Lowell Libson & Jonny Yarker Ltd

  • Pencil on laid paper: 
    watermarked GR surmounted by a crown. 
  • 7 ⅞ × 12 ⅝ inches · 199 × 319 mm
  • Drawn in 1803

Collections

  • John Constable (1776-1837); 
  • Capt. Charles Golding Constable (1821-1879), son of the above; 
  • Sir Bruce Ingram (1877-1963); 
  • Phillips, London, 4 January 1996, lot. 440;
  • Private collection, 2018

Literature

  • Harold Day, John Constable Drawings, London, 1975, pl.142;
  • Graham Reynolds, The Early Paintings and Drawings of John Constable, New Haven and London, 1996, cat. no. 03.29, repr. pl. 191.

This unusual sheet belongs to a group John Constable made in April 1803 during a voyage on the East Indiaman Coutts, commanded by his father’s friend Captain Torin.
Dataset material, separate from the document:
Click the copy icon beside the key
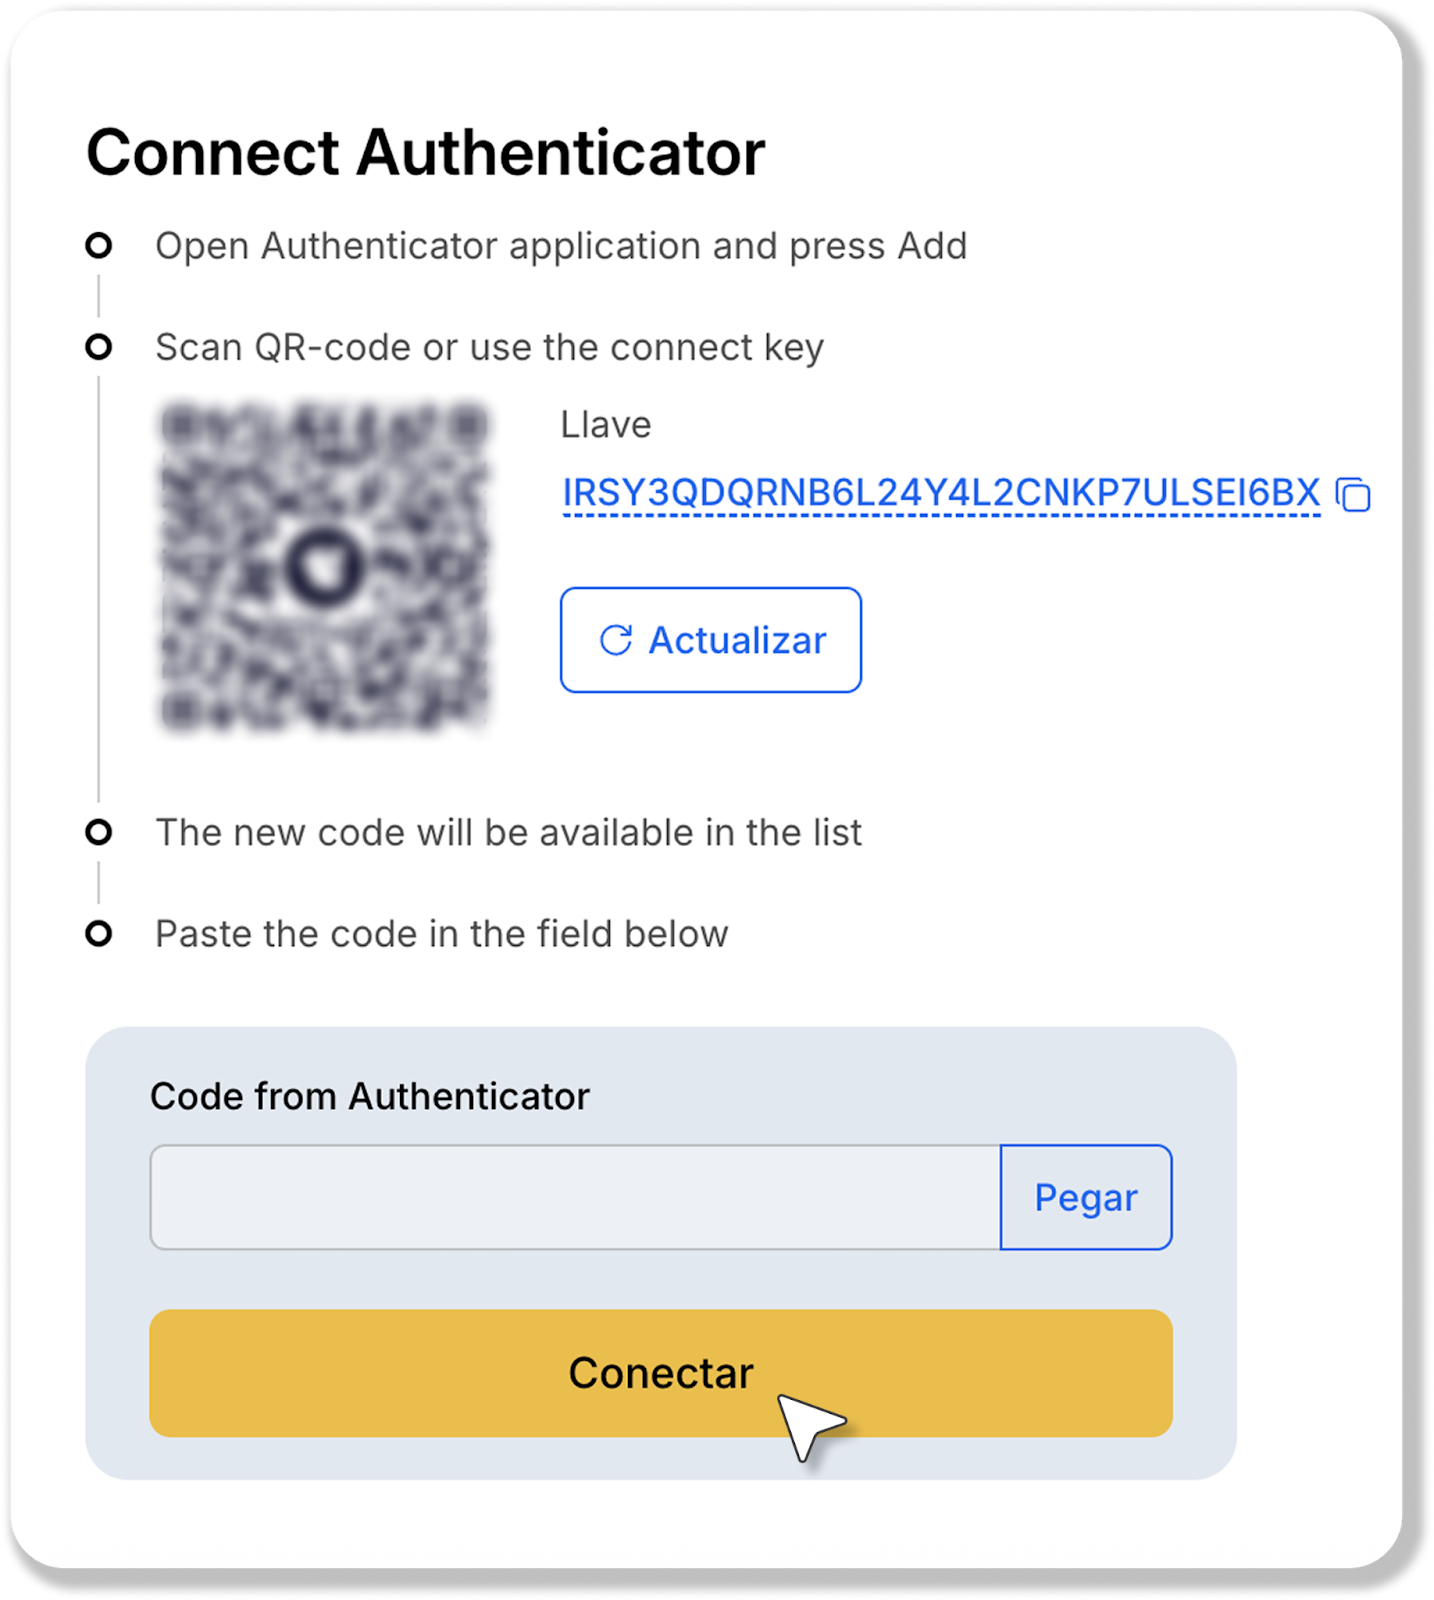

The voyage lasted nearly a month and he left the ship shortly before 6 May, when the Coutts sailed for China. In the confusion of leaving the ship he left his drawings behind but later recovered them. According to Constable’s early biographer, C.R. Leslie, there were about 130 in all. The drawings show Constable’s awareness of the work of Willem van de Velde. Drawn from the deck of the Coutts, the studies are carefully observed studies of shipping on the busy Kent coast, at the mouth of the Thames estuary. Van de Velde’s drawings were readily available in London in the early nineteenth century and Constable must have been aware of his practice of drawing and painting from onboard ships. 

By 1803 Britain had been at war almost continually for a decade. This sheet neatly illustrates British naval strength, capturing Constable's fascination for the minutiae of rigging on a series of naval ships on the Medway. The two vessels in the foreground appear to be ships of the line, pointing to British naval strength in the years before Trafalgar. As a boy Constable had keenly observed the river traffic on the Stour and had a careful appreciation for the intricacies of rigging and the architecture of ships, neatly underscored by the delicate precision of this sheet. On hearing of his father’s death in 1837 Charles Golding Constable, who was on a voyage back from China, wrote to express his anxiety about the fate of the book or portfolio of sketches made on the Coutts Indiaman, which he said had already been given to him.  It is probable that the whole group was acquired by him; the drawings were of course of particular interest to Charles Constable as a professional sailor.